The TBMap-curated version of TreeBASE 2 we use includes 6,237 trees. However, its taxonomic coverage is highly irregular, with some groups being much more represented than others. Moreover, islands of taxa exist in which constitutive taxa are not linked by any tree to other taxa. This has, in particular, been pointed out by Page 3, who provided several graphical views of the situation as of 2004. However, a more detailed and live picture can be obtained as TreeBASE is available as a specific collection in PhyloExplorer. The complete TreeBASE tree collection can be queried taxonomically from the PhyloExplorer front page (Fig. 6A). This enables the user to query and investigate its taxonomic coverage much more closely and dynamically than is possible when using the TreeBASE website interface or even the PhyloFinder dedicated tool 25. Note, however, that some taxa appearing in TreeBASE cannot be mapped to our reference taxonomies despite the use of the TBMap-curated version of TreeBASE 3. Also, the query result depends on the chosen reference taxonomy. For example, the simple query {mammalian}>0, allows retrieving all trees from TreeBASE that contain at least one mammal (Fig. 6A). Using the NCBI reference taxonomy results in 553 trees containing 5,371 different labels of which 5,075 (including 23 homonyms 176 synonyms) are successfully mapped to 3,660 distinct taxa (Fig. 6B). Whereas, using the ITIS reference taxonomy returns 566 trees containing 6,404 different labels of which 5,054 (including 10 homonyms, 127 synonyms and 1 vernacular) are successfully mapped to 3,677 distinct taxa (Fig. 6C). We plan to annually update the TreeBASE content of our site.
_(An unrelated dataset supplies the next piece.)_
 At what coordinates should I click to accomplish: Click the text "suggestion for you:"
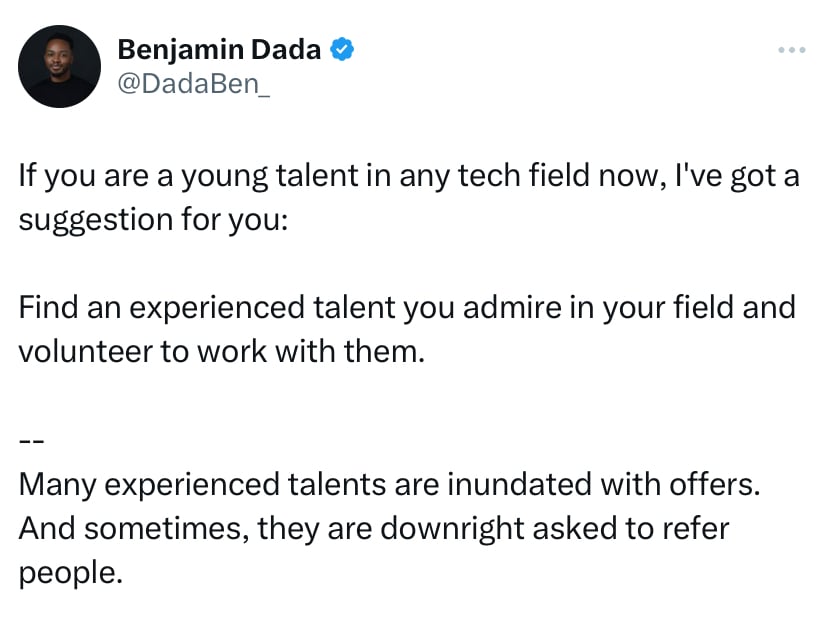[x=153, y=218]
PhyloExplorer also provides a useful educational tool for assessing a taxonomic group that the user is not familiar with. This feature could be of particular value when preparing practical courses for undergraduates. Indeed, when uploading a tree or a list of taxa of interest, PhyloExplorer constructs an excerpted version of the corresponding taxonomic tree that can be browsed interactively. Internal nodes of the taxonomic excerpt tree are labelled by the name of the smallest taxonomic rank containing all taxa belonging to this group. For example, PhyloExplorer can be used to quickly view and browse the taxonomy of taxa represented in the NCBI Trace Archives 36. Pictures of taxa available in Wikispecies 18 can be popped-up by positioning the mouse pointer over the corresponding taxon name. Clicking on taxon names will redirect the user to the full taxon description in the NCBI Taxonomy Browser 37, which indicates the number of nucleotide sequences available for that particular taxon. PhyloExplorer also provides a link to automatically perform a search for each taxon in the iSpecies engine 30, which returns information on the geographic distribution, available pictures on the web, and associated bibliography. A link is also given for each taxon to the corresponding Wikispecies page for additional information.

Taxon pictures are of great educational value in many cases in which a phylogeny is to be shown or described. It is indeed common practice to display such taxon images at the tips of phylogenies in slide presentations, posters, and publications. Such pictures can be found on dedicated websites such as Wikispecies or Animal Diversity Web 38, or through search engines such as iSpecies. However, manually typing each taxon name in these websites can be cumbersome and is prone to spelling errors. PhyloExplorer automates this task by providing a feature to get available pictures from Wikispecies for all terminal taxa of an input tree or tree collection and for all taxa of a taxon list. Shifting to the "Taxon images" view prompts PhyloExplorer to display, by default, available images for the first 20 taxa. Annotated thumbnails of retrieved images are returned and the collection of full-size images can be viewed as a slide show (Fig. 7). A link is also provided to launch the search for all taxon images in a separate window of the browser. The pictures can then be downloaded for direct use in scientific presentations and lectures. An interactive tree viewer program like Dendroscope 23 can also directly upload these pictures for display at the tips of trees by mapping taxon names with image filenames.